I meet with my Mayo M.O. in 2 days (1/9/20) to discuss the CT scan and where we go from here. I have already told him repeatedly that I want to be proactive and aggressive in my treatment. In spite of the scan report I actually feel pretty good. I’m totally asymptomatic in terms of bone issues, can golf 18 holes no problem, do moderately strenuous yard work, and my fatigue level is no worse than it has been when I boarded this train nearly 5 years ago. Go figure.

I have toyed with the idea of jumping the Mayo ship and going to Moffitt in Tampa. It’s only 85 miles (v.s. 140 miles to Jax), but I’m not confident that they provide any better care than I’m getting at the Mayo.

I’m guessing from my prior visits with him that he favors enzalutamide (Xtandi) added to continuation of Lupron as my next step. I don’t think I currently qualify for any bone-directed therapies (e.g. Xofigo) since I am not symptomatic. I read the PC News that one of you sent the link for which suggests Zytiga before Xtandi.

I welcome your comments, advice, and suggestions as to how I should present this when I meet with my M.O. on Thursday.

Balsam01 profile image
Balsam01 in reply to Litlerny

I wonder if you need to do this as a separate post.

Litlerny profile image
Litlerny in reply to Balsam01

Maybe so. Thanks!

Hirsch profile image
Hirsch in reply to Litlerny

Radiation?

Litlerny profile image
Litlerny in reply to Hirsch

None so far!

33947 profile image
33947 in reply to Litlerny

O jumped from Mayo to Moffitt and didn't see any difference/improvement in their patient approach. I ended up with Dr.Elizabeth Guancial at FL Cancer Specialists in Sarasota. I've been very pleased with her.

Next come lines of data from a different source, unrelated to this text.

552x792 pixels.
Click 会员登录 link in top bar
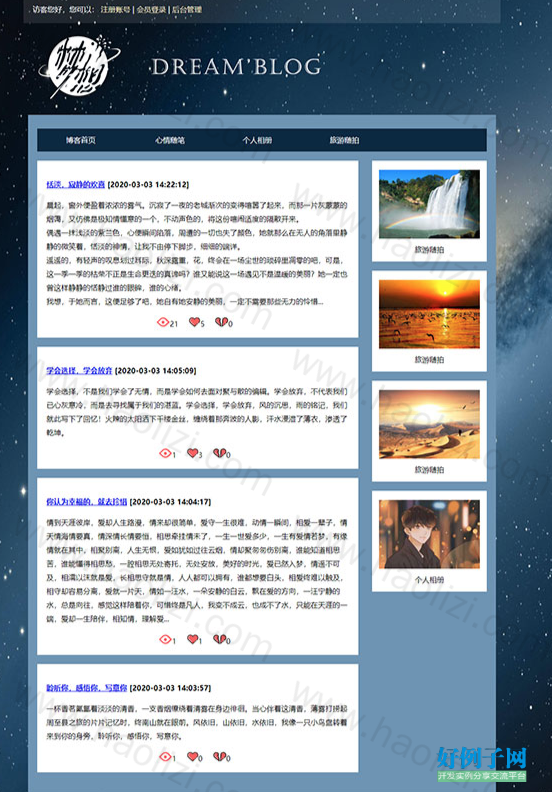pyautogui.click(x=151, y=10)
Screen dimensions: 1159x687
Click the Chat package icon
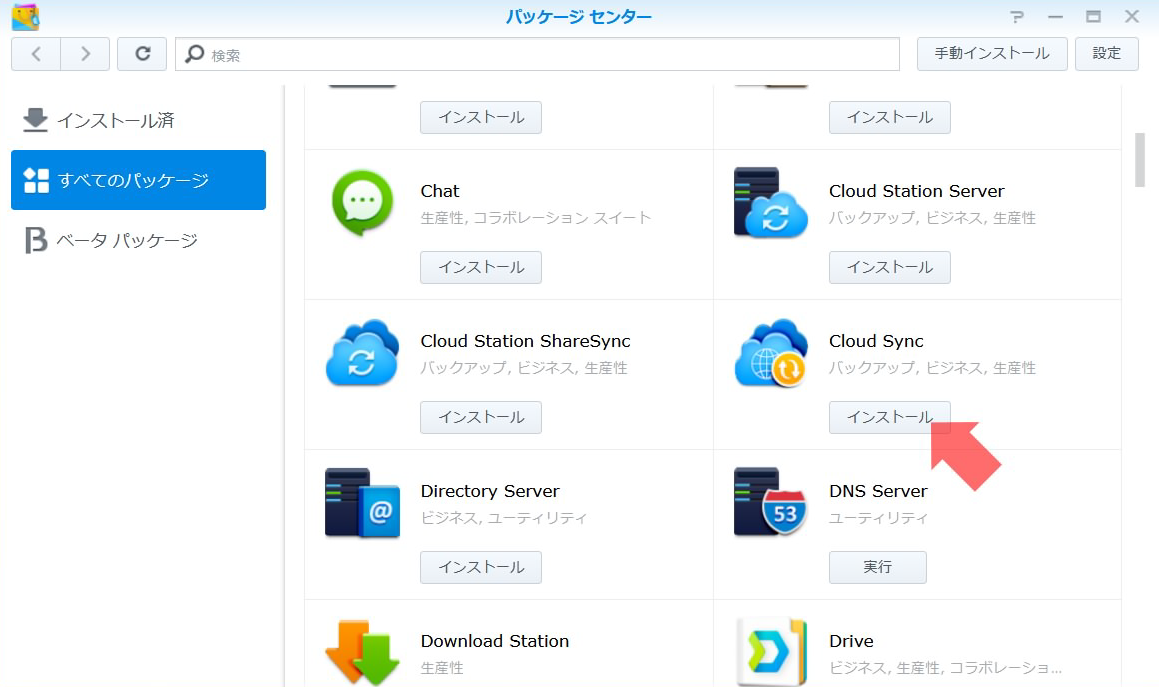[362, 204]
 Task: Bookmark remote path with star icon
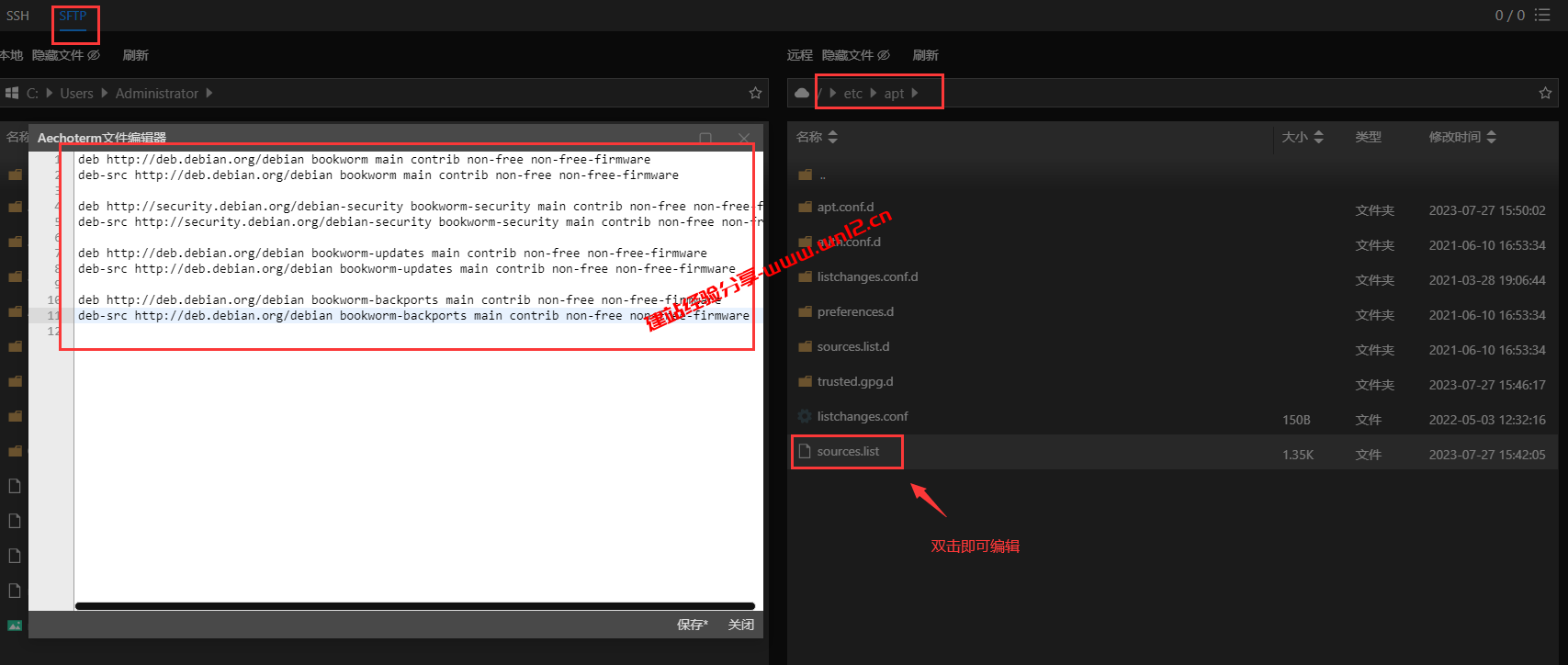(1545, 93)
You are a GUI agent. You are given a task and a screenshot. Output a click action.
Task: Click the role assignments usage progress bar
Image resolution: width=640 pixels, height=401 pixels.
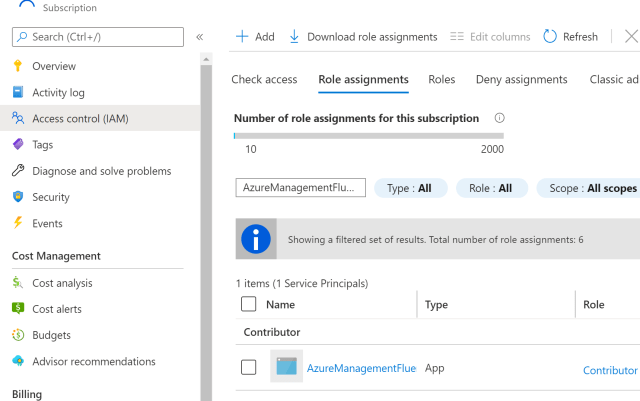click(368, 134)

mangeycritter profile image
mangeycritter in reply to Litlerny

Hello Litlerny,

The last thing I want to do is cause you concern, but thought I'd reply with our experiences.

My wife is being treated for metastatic bladder cancer and I have advanced prostate cancer. See my reply above to 33947 re Dr. Elizabeth Guancial (check her training, credentials and awards). We also have had direct experience with Mayo in Jax, where we live. In my wife's first meeting with an MO there, at which I was present, she was told, quote: I'd rather the disease kill you than I kill you. end quote. There were several more similar statements made by the MO, but I won't belabor them here. You could pay me to go to the oncology department at Mayo in Jax, but it would take seven figures. In my case, I have seen Dr Wassim Abida at MSK, Dr. Samuel Denmeade at JH, and Dr. Daniel George at Duke. I hope you are able to get high quality care wherever you go.

Rbourn profile image
Rbourn

I was diagnosed at Stage 4 with PSA of 4.9 with bone Mets in 2014. Wanted to treat aggressively so I visited Sloane Kettering in addition to my MO at UNC in chapel Hill and the two doctors still coordinate my treatment plan. Started Lupron and taxotere. After finishing Taxotere PSA was undetectable for a year. We went PSA started rising started Xtandi and had radiation on the bone mets. Was then undetectable for two years.Zytiga was another option. My advice is to get two opinions if you can on treatment options. Good doctor's have no problem with you asking to consult with a second MO.

G2779 profile image
G2779 in reply to Rbourn

What way are you now rbourn and what treatment are you on up 2020

immunity1 profile image
immunity1

You need to be clearer about your PC lesions which means good imaging.

1. At your stage I would recommend a PET-PSMA +/- PET FDG, even at this 'low' PSA, a decent chance to detects mets.

2. If you have oligo mets (low numbers) especially if in soft tissue only, hammer it with Lu177. It will cost you and you will need to travel; I suggest Australia, but Germany and others offer it. I believe this treatment is best given early in the disease course. See my profile and others on this site.

Otherwise I have nothing more to add; you do need systemic treatment of some sort. =Rob.